---------- Dataset records ----------
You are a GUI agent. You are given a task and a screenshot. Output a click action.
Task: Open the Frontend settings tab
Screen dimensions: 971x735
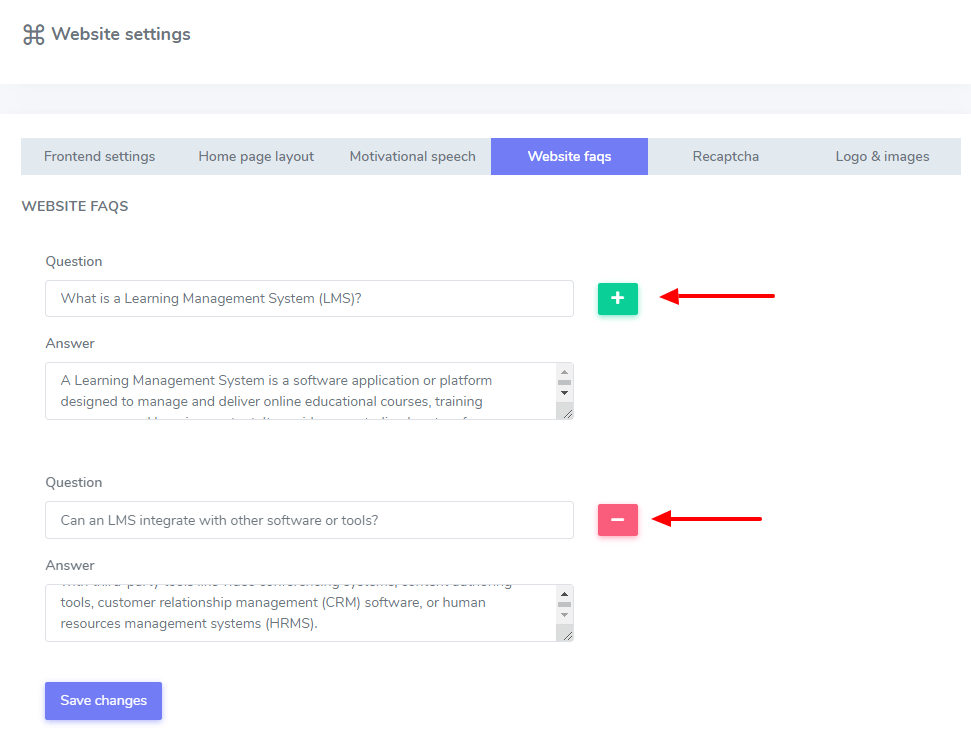click(x=99, y=156)
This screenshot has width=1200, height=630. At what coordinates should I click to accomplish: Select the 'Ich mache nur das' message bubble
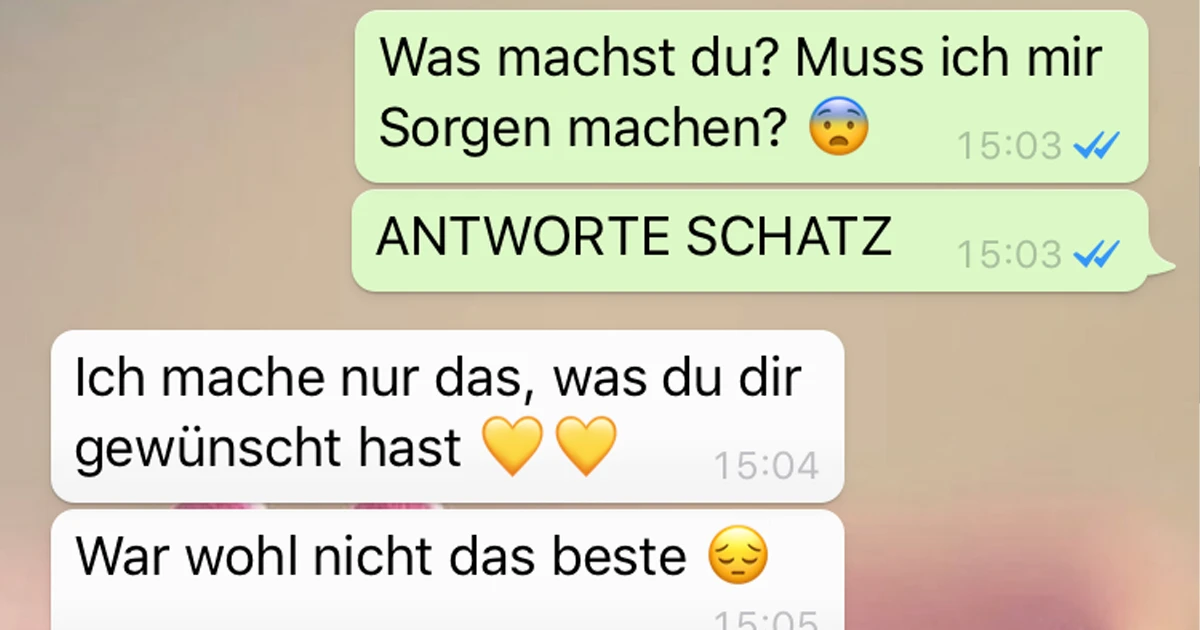tap(448, 416)
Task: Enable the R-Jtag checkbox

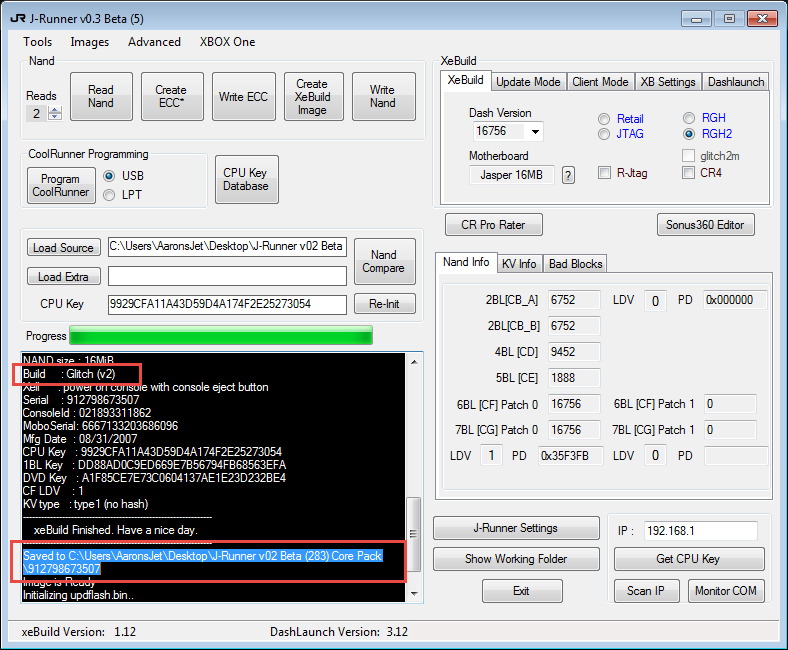Action: pos(604,173)
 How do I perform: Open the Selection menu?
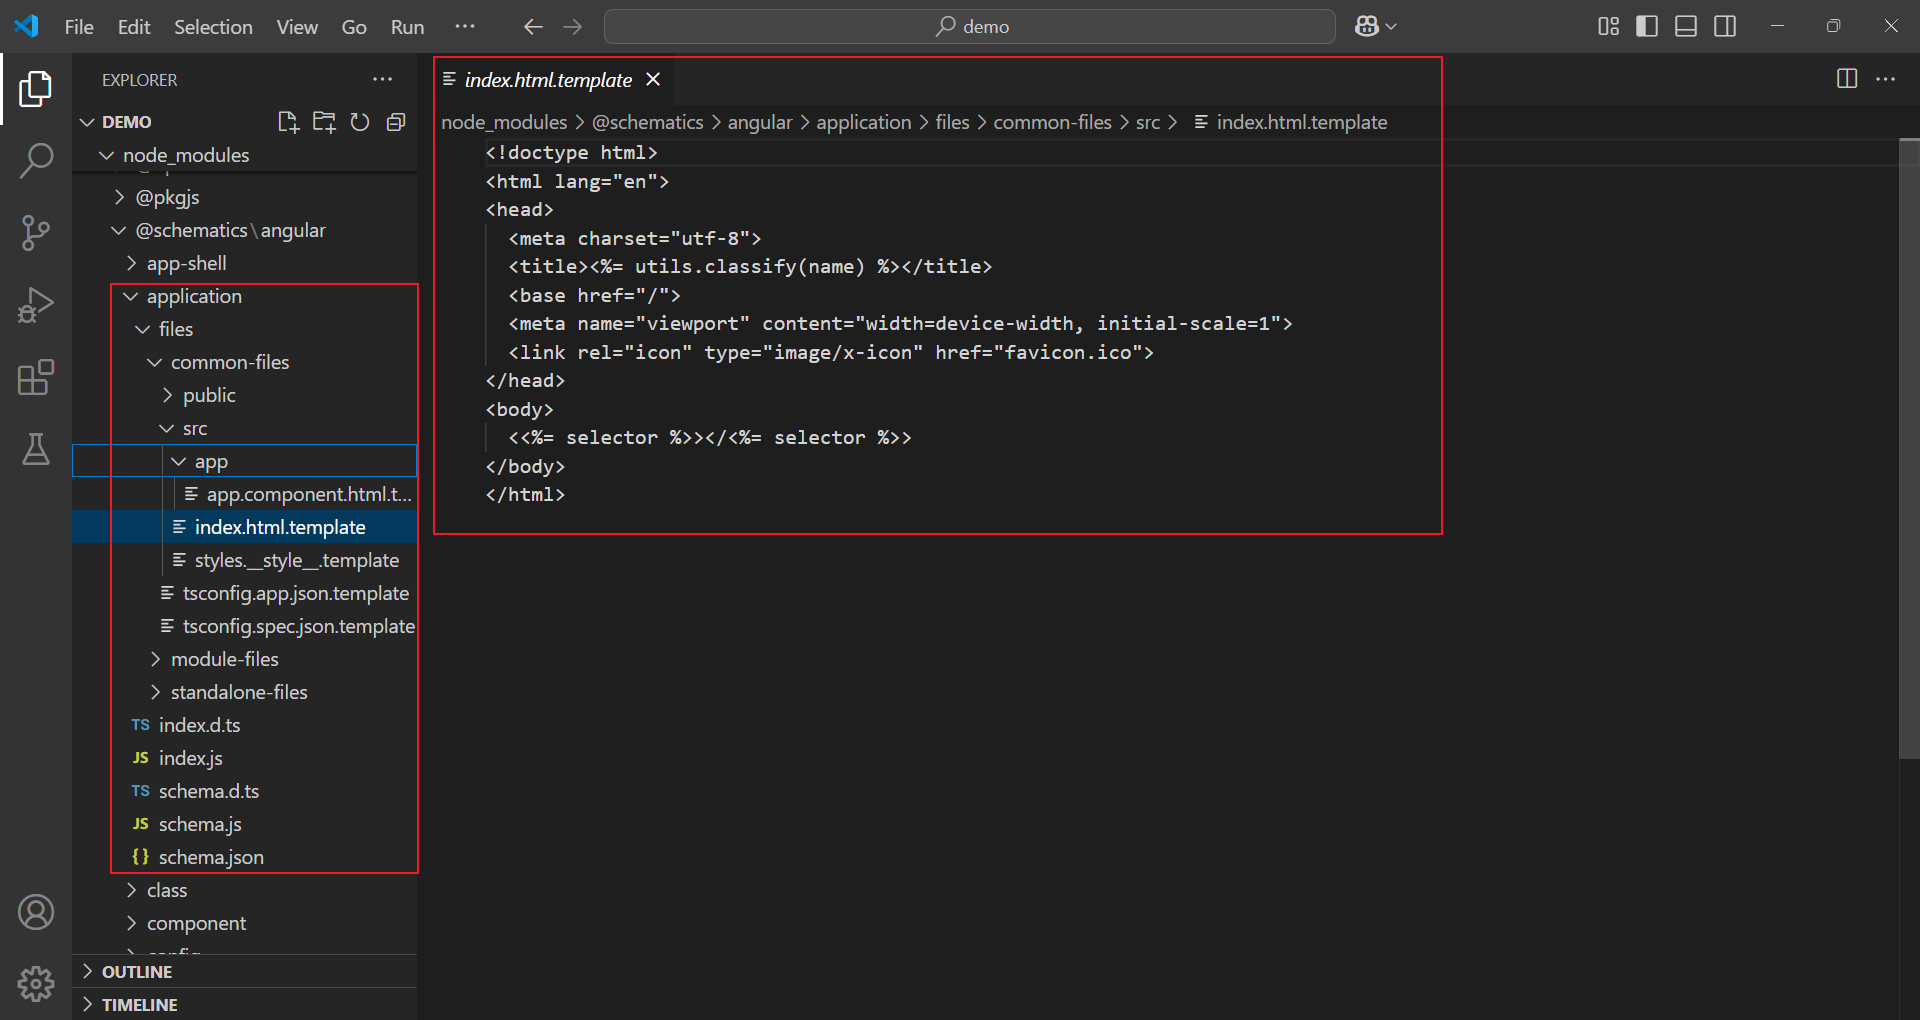pyautogui.click(x=213, y=27)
----------
**Task statement**
Starting with the line that holds "Task: Enable the R-Jtag checkbox", retype each line through the last one in the listing above, exactly as written. Do not copy any pictures.

**Response to the exercise**
Task: Enable the R-Jtag checkbox

Action: pos(604,173)
 How do I perform: Open the Selection menu?
pyautogui.click(x=213, y=27)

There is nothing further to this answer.